St. George and the Dragon
There are many stories surrounding St. George and the dragon. What seems to run through all of them is that St. George was in fact, not English and the dragon was in fact, the devil.
Most of the legends tell of a fierce dragon living in a cave. The local people were terrorised by this beast and by way of keeping it from destroying their village and taking everything they had, they offered up all the children as a sacrifice, one by one until there were no children left.
After this, all the young unmarried women in the village were offered until only the king’s daughter was left.

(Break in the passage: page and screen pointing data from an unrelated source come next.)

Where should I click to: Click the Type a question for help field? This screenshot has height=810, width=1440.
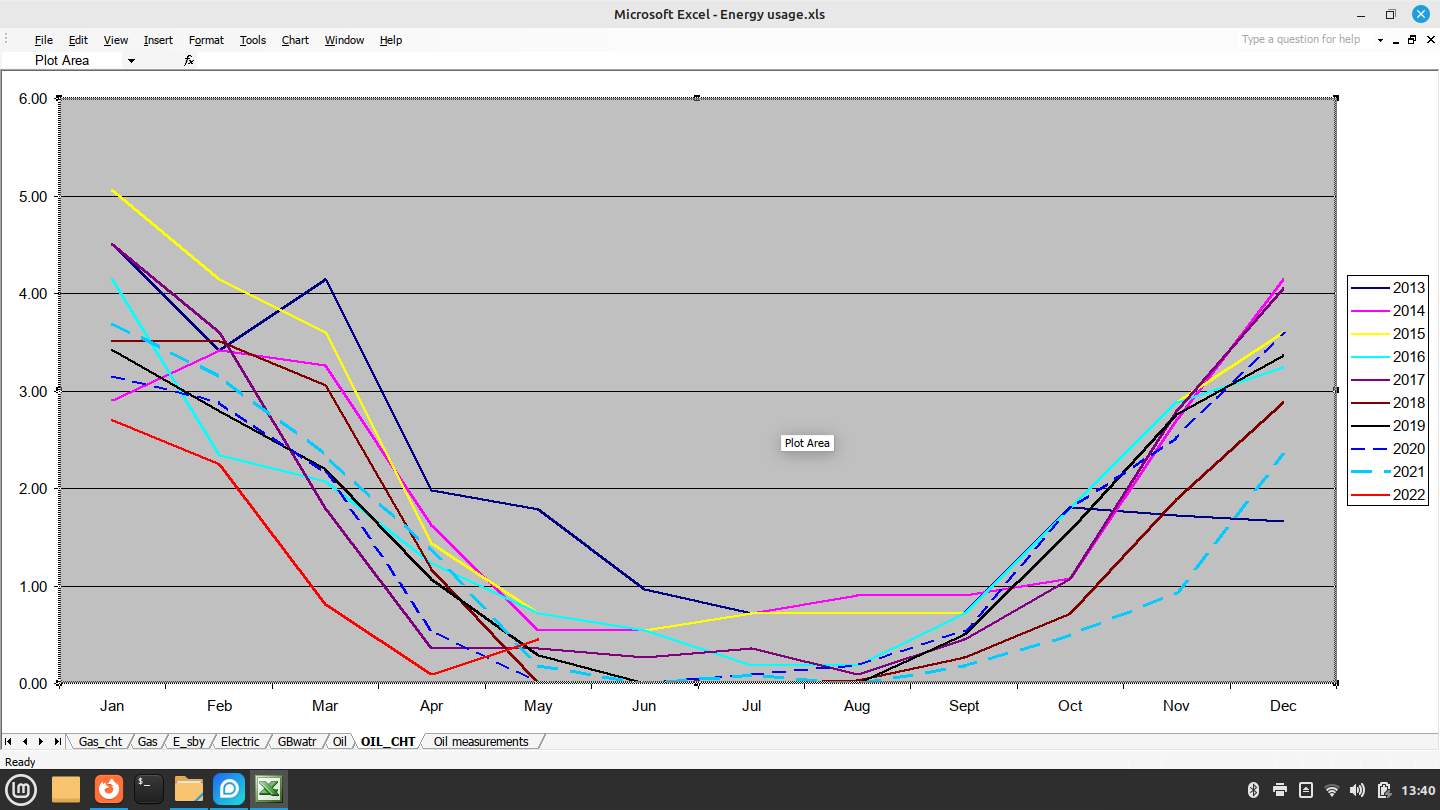[1300, 40]
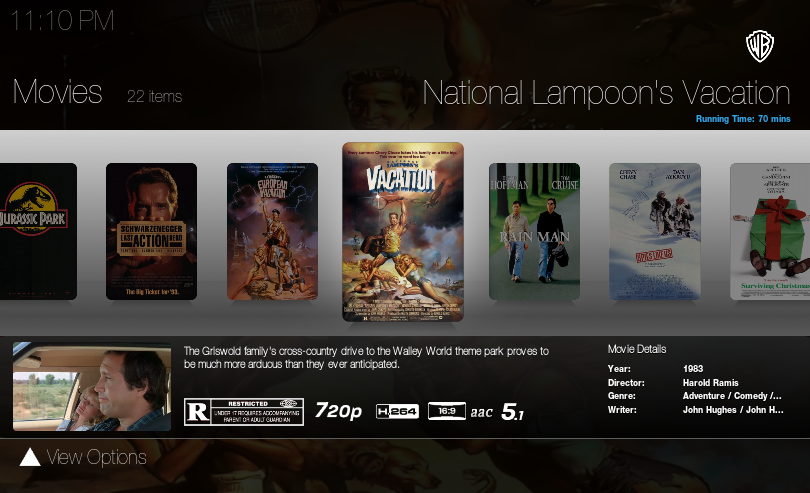Click the 720p resolution flag
Image resolution: width=810 pixels, height=493 pixels.
pyautogui.click(x=338, y=411)
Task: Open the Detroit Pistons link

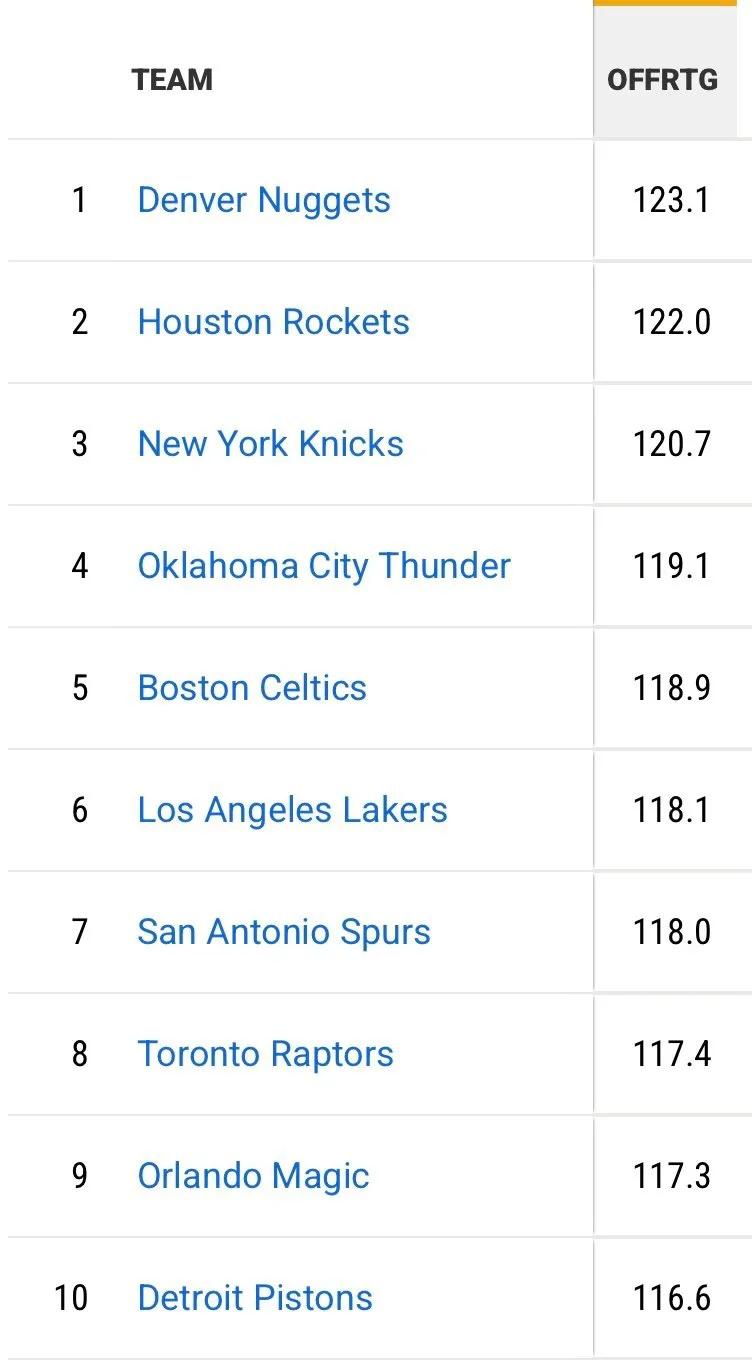Action: point(255,1298)
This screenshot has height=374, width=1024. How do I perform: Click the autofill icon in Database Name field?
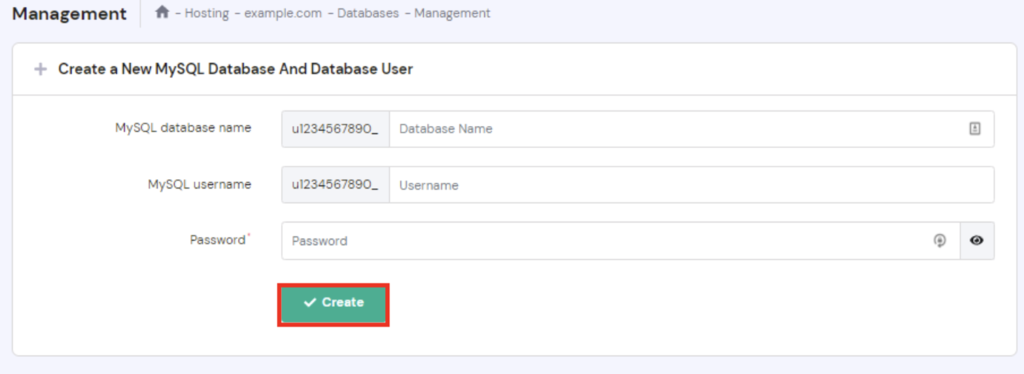(x=974, y=129)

On the day she was to die at the hands of the dragon, St. George arrived at the scene by the entrance to the cave and sent the princess and her servants away. When the dragon appeared, St. George threw his spear at it but it was no match for the armour-plated dragon and it shattered. He was at the mercy of the beast, but drew his sword and when the dragon lifted its wing to strike, St. George sank his sword into its unprotected side and killed it.
St. George was adopted as England’s patron saint and his day is celebrated every year on 23rd April.
Please enjoy the little gift I have designed for you today. My dragon is no fire-breathing demon but has repented his sins and is floating up to his heaven.
The surrounding text is a quote from the play Henry V by William Shakespeare.
Jan Allston April 2015
How could you be cross with that dragon?! Love it, Jan. Thanks. Hilary
Thanks and well done, Jan. An unusual take on the dragon!
We joined neighbours this afternoon to raise a glass to St George and Shakespeare (reputedly his birthday) and generally have a good chat. The dandelions were just right for picking. If you make them into wine this is supposedly the day to do it. Not that we were drinking that home brew!